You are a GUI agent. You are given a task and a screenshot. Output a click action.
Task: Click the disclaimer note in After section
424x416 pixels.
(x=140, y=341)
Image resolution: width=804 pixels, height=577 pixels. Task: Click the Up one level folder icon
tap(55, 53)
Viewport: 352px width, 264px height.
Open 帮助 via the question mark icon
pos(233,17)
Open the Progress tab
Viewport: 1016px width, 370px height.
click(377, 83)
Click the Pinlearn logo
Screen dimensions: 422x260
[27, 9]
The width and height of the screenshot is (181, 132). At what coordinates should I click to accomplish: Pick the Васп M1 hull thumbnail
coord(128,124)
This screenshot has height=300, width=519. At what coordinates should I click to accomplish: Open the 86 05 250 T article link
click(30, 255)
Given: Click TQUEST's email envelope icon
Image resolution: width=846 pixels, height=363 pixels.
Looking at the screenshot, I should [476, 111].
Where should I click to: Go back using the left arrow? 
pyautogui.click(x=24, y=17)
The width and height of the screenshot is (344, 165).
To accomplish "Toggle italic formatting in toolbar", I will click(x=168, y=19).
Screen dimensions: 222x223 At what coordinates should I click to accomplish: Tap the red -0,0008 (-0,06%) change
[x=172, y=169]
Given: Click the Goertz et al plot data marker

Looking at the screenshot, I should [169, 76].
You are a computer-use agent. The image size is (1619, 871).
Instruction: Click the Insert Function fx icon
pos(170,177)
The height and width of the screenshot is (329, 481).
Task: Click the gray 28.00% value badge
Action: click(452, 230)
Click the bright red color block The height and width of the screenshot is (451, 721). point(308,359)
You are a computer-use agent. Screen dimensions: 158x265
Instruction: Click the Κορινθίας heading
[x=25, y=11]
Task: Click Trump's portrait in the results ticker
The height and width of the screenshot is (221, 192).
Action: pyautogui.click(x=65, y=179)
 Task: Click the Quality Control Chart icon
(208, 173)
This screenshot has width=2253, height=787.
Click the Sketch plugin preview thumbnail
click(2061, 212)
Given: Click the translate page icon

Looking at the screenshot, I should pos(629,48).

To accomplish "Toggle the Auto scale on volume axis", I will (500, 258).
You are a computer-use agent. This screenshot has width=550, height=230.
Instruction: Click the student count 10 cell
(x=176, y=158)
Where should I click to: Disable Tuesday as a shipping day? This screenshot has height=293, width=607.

--

#### Brief:
Copy out the lines above word for word, stopping after the line containing "Task: Click Trump's".

#### Answer below:
You are a GUI agent. You are given a task and a screenshot. Output a click action.
Task: Click the disclaimer note in After section
424x416 pixels.
(x=140, y=341)
Image resolution: width=804 pixels, height=577 pixels. Task: Click the Up one level folder icon
tap(55, 53)
Viewport: 352px width, 264px height.
Open 帮助 via the question mark icon
pos(233,17)
Open the Progress tab
Viewport: 1016px width, 370px height.
click(377, 83)
Click the Pinlearn logo
Screen dimensions: 422x260
[27, 9]
The width and height of the screenshot is (181, 132). At what coordinates should I click to accomplish: Pick the Васп M1 hull thumbnail
coord(128,124)
This screenshot has height=300, width=519. At what coordinates should I click to accomplish: Open the 86 05 250 T article link
click(30, 255)
Given: Click TQUEST's email envelope icon
Image resolution: width=846 pixels, height=363 pixels.
Looking at the screenshot, I should [476, 111].
Where should I click to: Go back using the left arrow? 
pyautogui.click(x=24, y=17)
The width and height of the screenshot is (344, 165).
To accomplish "Toggle italic formatting in toolbar", I will click(x=168, y=19).
Screen dimensions: 222x223 At what coordinates should I click to accomplish: Tap the red -0,0008 (-0,06%) change
[x=172, y=169]
Given: Click the Goertz et al plot data marker

Looking at the screenshot, I should [169, 76].
You are a computer-use agent. The image size is (1619, 871).
Instruction: Click the Insert Function fx icon
pos(170,177)
The height and width of the screenshot is (329, 481).
Task: Click the gray 28.00% value badge
Action: click(452, 230)
Click the bright red color block The height and width of the screenshot is (451, 721). point(308,359)
You are a computer-use agent. Screen dimensions: 158x265
Instruction: Click the Κορινθίας heading
[x=25, y=11]
Task: Click Trump's portrait in the results ticker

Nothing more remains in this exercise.